Hacker News new | past | comments | ask | show | jobs | submit login
How to get consistent results when benchmarking on Linux? (easyperf.net)
108 points by walterbell on Aug 4, 2019 | hide | past | favorite | 38 comments

Benchmarking is hard -- I've spent far more time investigating it then I ever wanted to. Much of the advice in this article matches the advice I give when people are foolish enough to ask me (though CPU pinning can have very odd results for systems which expect to use all of a CPU's cores). However, there are two related points where I respectfully disagree with the author: disabling ASLR is probably not a good idea for most people; and using minimum values is almost never a good idea. Ultimately, the traditional idea that programs have a single performance number doesn't generally hold true on modern systems: one needs to accept that programs have a set of performance numbers. The Stabilizer paper [1] does a very good job of articulating this, IMHO, and does so particularly in the context of ASLR. As soon as you accept the idea that programs don't have a single performance point, it then becomes fairly clear that the best way to get a good idea of a program's performance is to run it as many times as possible and compute some basic statistics over that. ASLR is one aspect where simply running a program enough times gives you some idea of the overall performance of the program. Some modern benchmarking tools make calculating reasonable statistics fairly painless (e.g. things like Criterion for Rust). But, overall, this is still a painful area and there's a lot of work we could do to make life easier for people measuring software IMHO.

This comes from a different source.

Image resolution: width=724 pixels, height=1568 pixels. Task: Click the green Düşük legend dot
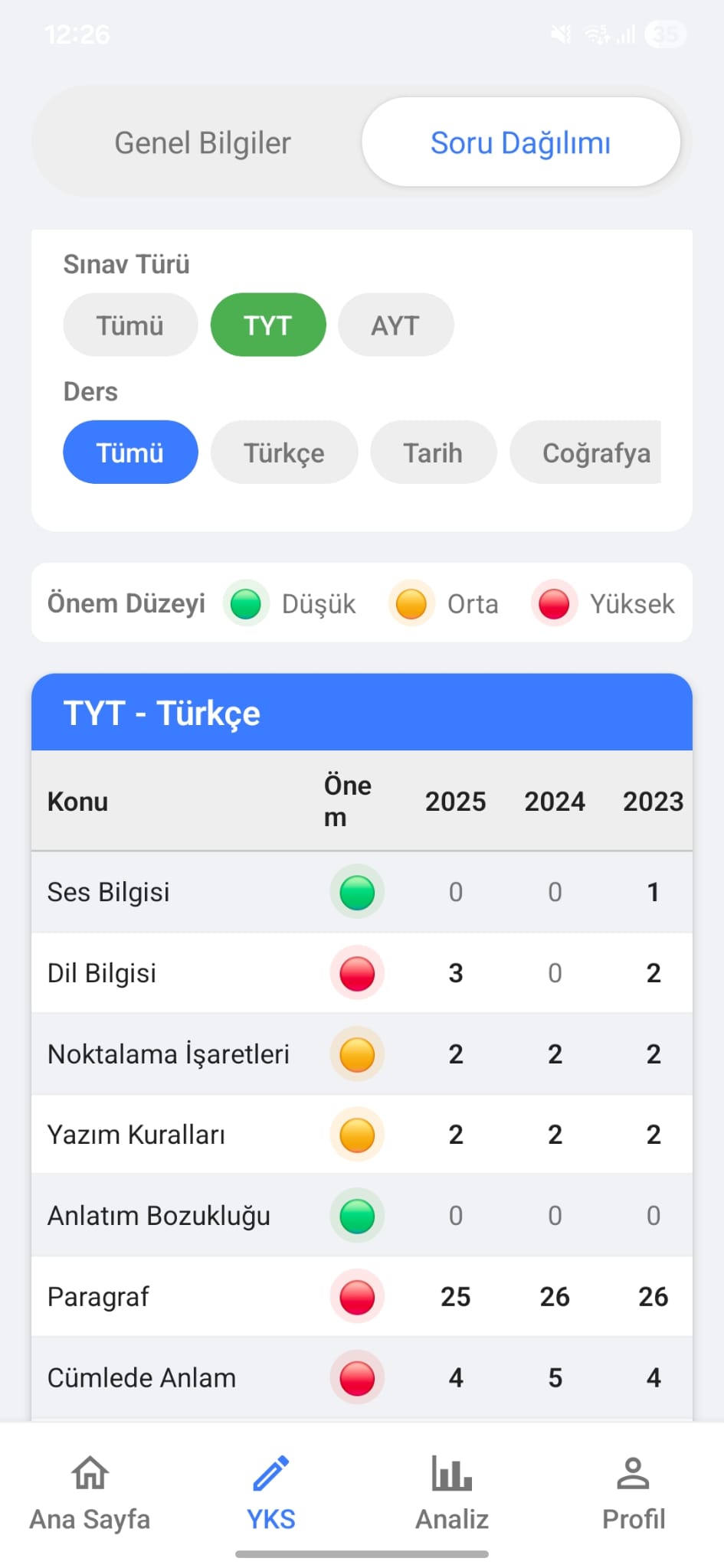coord(247,604)
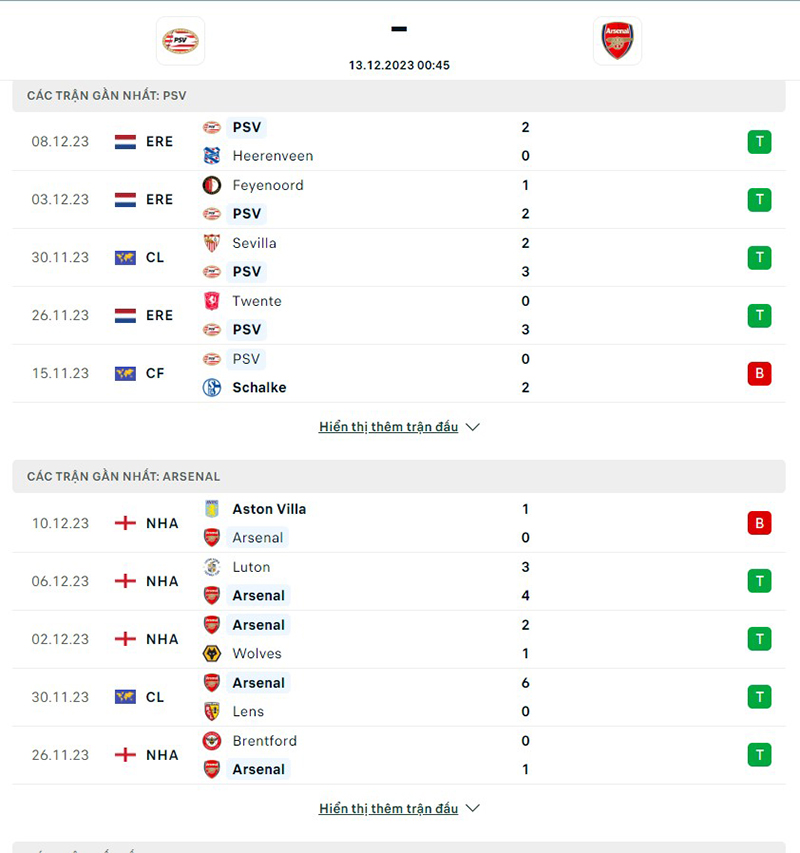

[1] http://www.cs.umass.edu/~emery/pubs/stabilizer-asplos13.pdf

> using minimum values is almost never a good idea

Care to explain why? I find the argument in http://blog.kevmod.com/2016/06/benchmarking-minimum-vs-avera... for using the minimum to be pretty compelling.

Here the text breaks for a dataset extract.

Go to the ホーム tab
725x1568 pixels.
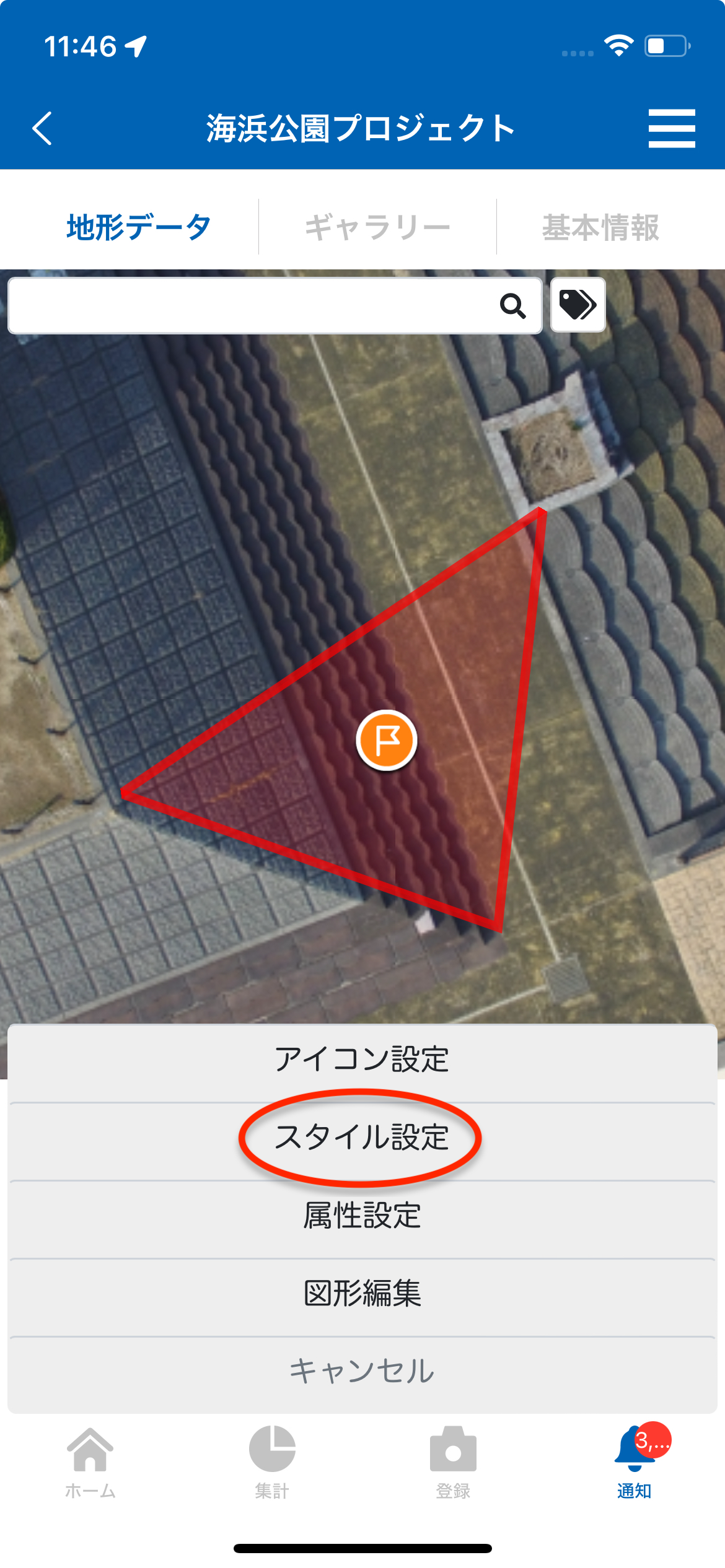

Also, FWIW, Julia's automated performance tracking determines likely regressions based on the minimum. Their reasoning is explained in http://math.mit.edu/~edelman/publications/robust_benchmarkin....

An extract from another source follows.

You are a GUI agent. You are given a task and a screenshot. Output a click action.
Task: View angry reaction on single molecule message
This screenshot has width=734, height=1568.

In my experience people think/hope that the minimum tells them the performance of their program when all noise is removed. However, this is based on the assumption that programs have a single performance point which, as the Stabilizer paper shows, is rarely the case on modern systems. Rather, what the minimum tells you is the behaviour of your program at one given point in the non-deterministic performance space. This might seem like a minor, perhaps even a pedantic, difference, but I have found it to be a profound observation.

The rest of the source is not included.